Julius Caesar is one of the most well-known ancient Romans today for his many victories, successful strategies, and political reforms. Most notably, he is remembered for his unprecedented climb to power, during which he held several offices simultaneously before he was given the dictatorship, and finally the title "Perpetual Dictator."
Gaius Julius Caesar—commonly known as Julius Caesar—was born July 12, 100 BCE. Caesar decided to become the High Priest of Jupiter to support his family when his father died suddenly, leaving him as head of the family.
When Sulla declared himself dictator, he purged his enemies and those who believed in the Populare ideology, which included Julius Caesar. Caesar was stripped of his position as priest and joined the army in order to provide for his family.

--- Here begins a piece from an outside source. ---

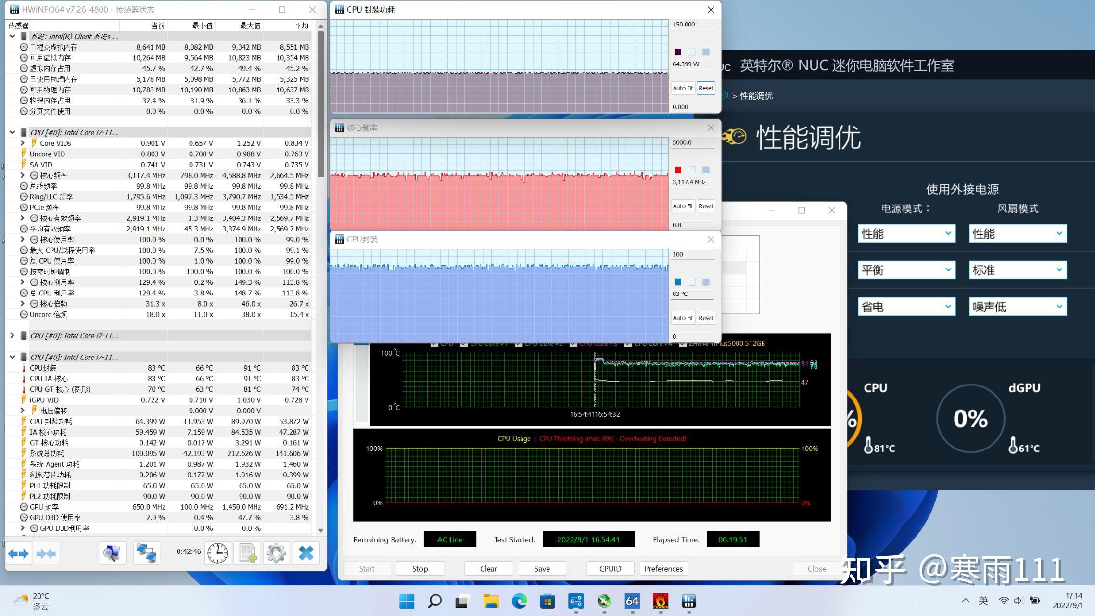Screen dimensions: 1095x616
Task: Open system summary with magnifier-monitor icon
Action: (x=112, y=552)
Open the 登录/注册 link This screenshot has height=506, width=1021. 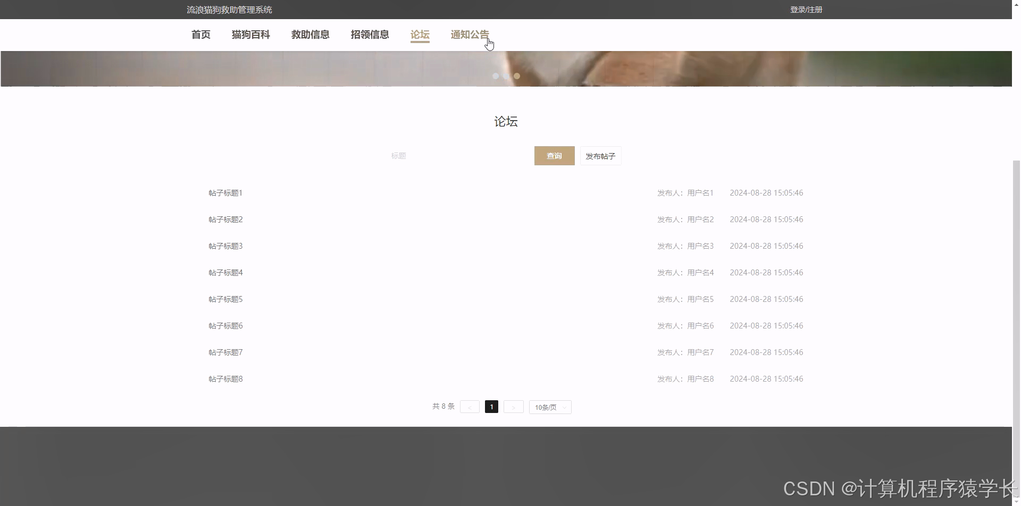pyautogui.click(x=806, y=9)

He was a good soldier and was promoted but, after Sulla died, Julius became a successful orator (lawyer). He was elected military tribune, and married the granddaughter of the former Emperor Sulla.
In time, Caesar gained prominence in Rome. He was successful in establishing stability in Spain. As a result, Caesar was awarded a consulship by the Senate, and, upon returning to Rome, made an agreement with Crassus and Pompey, which is now called the First Triumvirate. The three men ruled Rome together with Caesar as consul; they made policies in favor of the Populare faction, which kept Caesar safe from his Optimate enemies.
The First Triumvirate deteriorated in Rome while Caesar conquered Gaul and invaded Britain and Crassus was killed in battle. Pompey became the sole military and political power and demanded Caesar return to Rome as a private citizen. Instead, Caesar crossed the Rubicon River into the city with his army in 49 BCE, a historic moment which Pompey considered a threat.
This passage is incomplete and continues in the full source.